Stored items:

Start of Block

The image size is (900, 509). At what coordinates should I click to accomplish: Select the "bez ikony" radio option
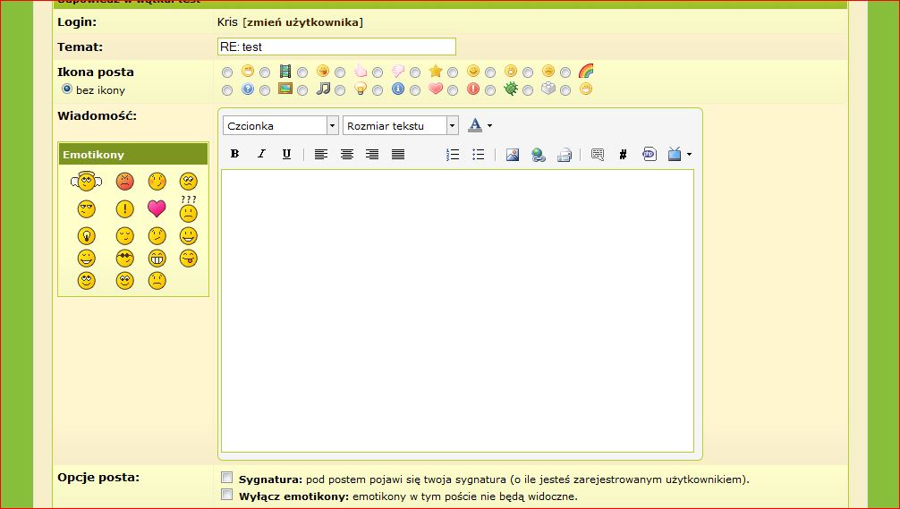point(67,90)
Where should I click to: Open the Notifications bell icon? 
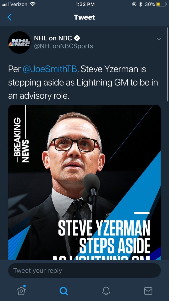click(106, 291)
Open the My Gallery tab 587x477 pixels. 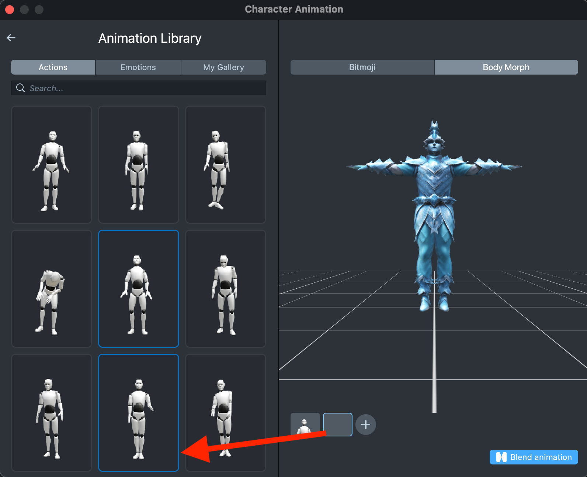[x=223, y=67]
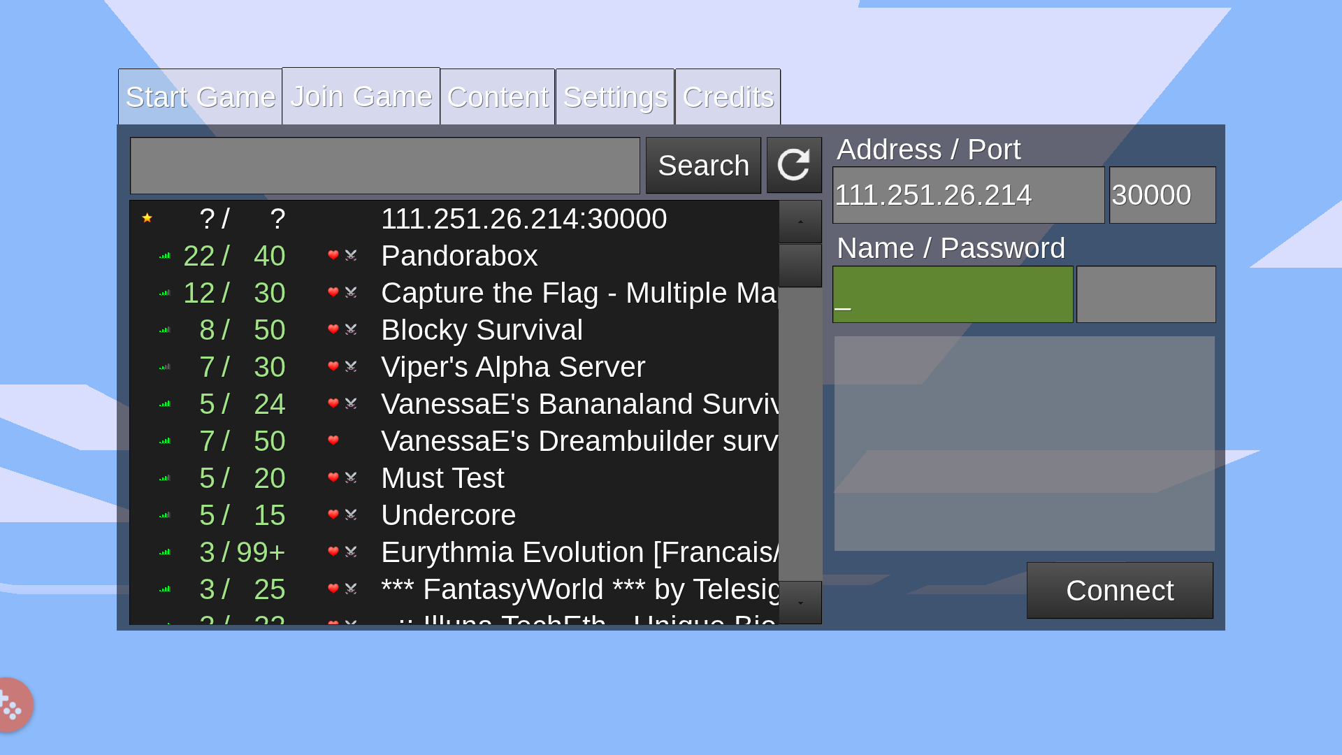Screen dimensions: 1342x755
Task: Click the favorite star icon beside 111.251.26.214:30000
Action: point(147,218)
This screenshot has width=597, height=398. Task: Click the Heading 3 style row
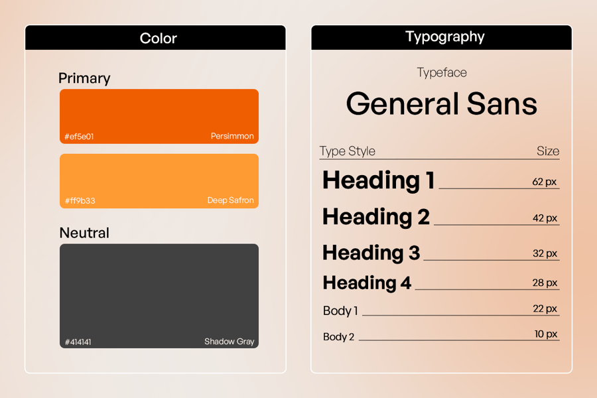(371, 253)
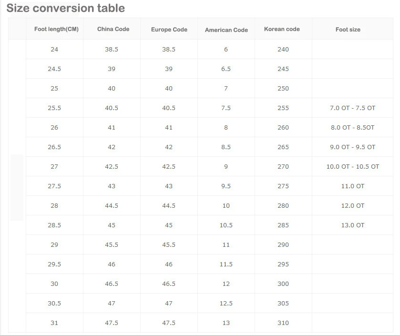Click the American Code column header

click(x=226, y=30)

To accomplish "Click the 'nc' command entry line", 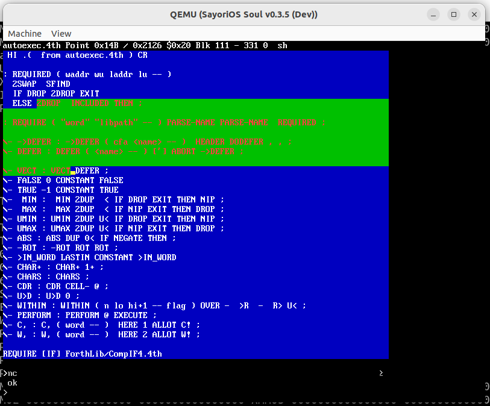I will pyautogui.click(x=12, y=373).
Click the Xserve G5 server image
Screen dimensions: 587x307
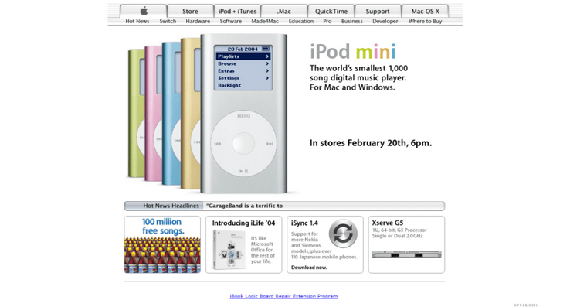pos(406,254)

End of Block

_Your instructions:_
Your answer must be the lines from the one containing "Click the Xserve G5 server image" through the last line of the records, both included, written out exactly and without pictures.

_Response:_
Click the Xserve G5 server image
Screen dimensions: 587x307
pos(406,254)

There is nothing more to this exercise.